For those who think that pieces of paper are more important than common sense in these matters, the WYNN Cotai concession agreement requires the company to remain in Macau and run a casino for the next twenty-five years.

4.  There have also been market worries that, because current concessions end in about ten years, western banks won’t finance casino expansion.  For the incumbent operators, this is not a big issue.  For one thing, casinos are so cash generative that a company like 1128 won’t need financing.  For another, mainland Chinese banks are likely the preferred lenders to the casinos.

thoughts on WYNN and 1128

Both WYNN and Wynn Macau have been spectacular performers, year to date.  I don’t think anything is “wrong” with either stock.

WYNN hasn’t participated in the market rebound of the past few days, mostly, I think, because it resisted the preceding downdraft.  1128 is suffering from (misplaced, in my opinion) jitters in the Hong Kong market about the possible rapid deceleration of growth of the Macau gambling market.

For the moment, the US market is, understandably, concentrating on stocks that have been severely beaten down in the market’s fall.  I expect investor interest will return to WYNN soon enough (although I have written October $170 calls on a small part of my holding).

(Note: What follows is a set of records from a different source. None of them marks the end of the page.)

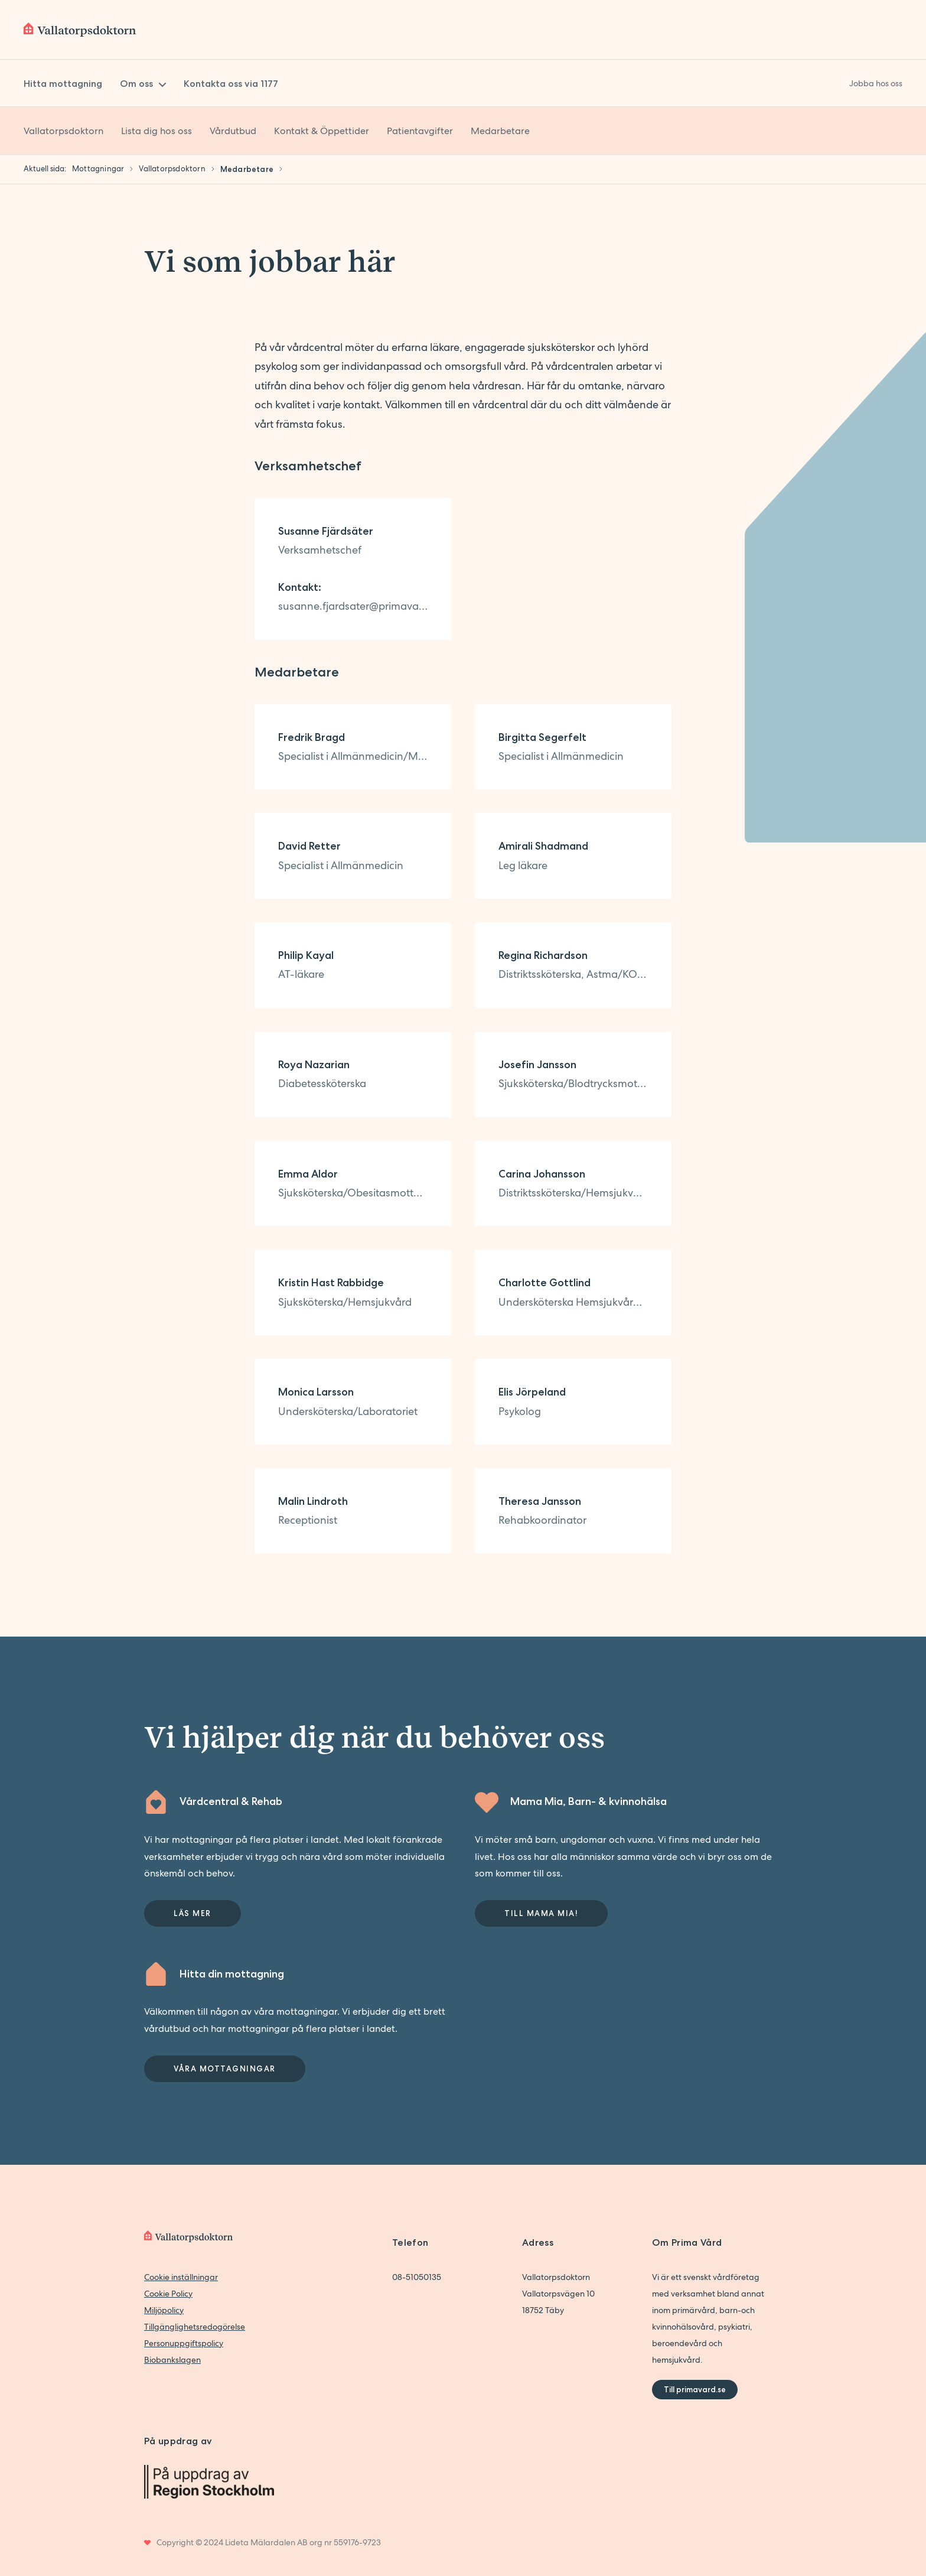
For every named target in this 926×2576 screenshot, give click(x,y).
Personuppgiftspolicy (183, 2343)
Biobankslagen (172, 2359)
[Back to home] (80, 29)
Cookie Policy (168, 2293)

1128, which I also hold, is a more difficult situation to assess.  To US eyes, it’s a fabulous stock.  It’s trading on well under 20x forward earnings, with easily 25-30% earnings growth is prospect–much more if the Macau gambling market remains as strong as I think it will. And there’s the capacity expansion in a couple of years, as well.  Yet Hong Kong investors, who will make or break the market in the stock, appear unwilling so far to differentiate 1128 from its much weaker competition.  And they’re clearly worried about a possible downturn in Macau gambling.  More patience may be required here.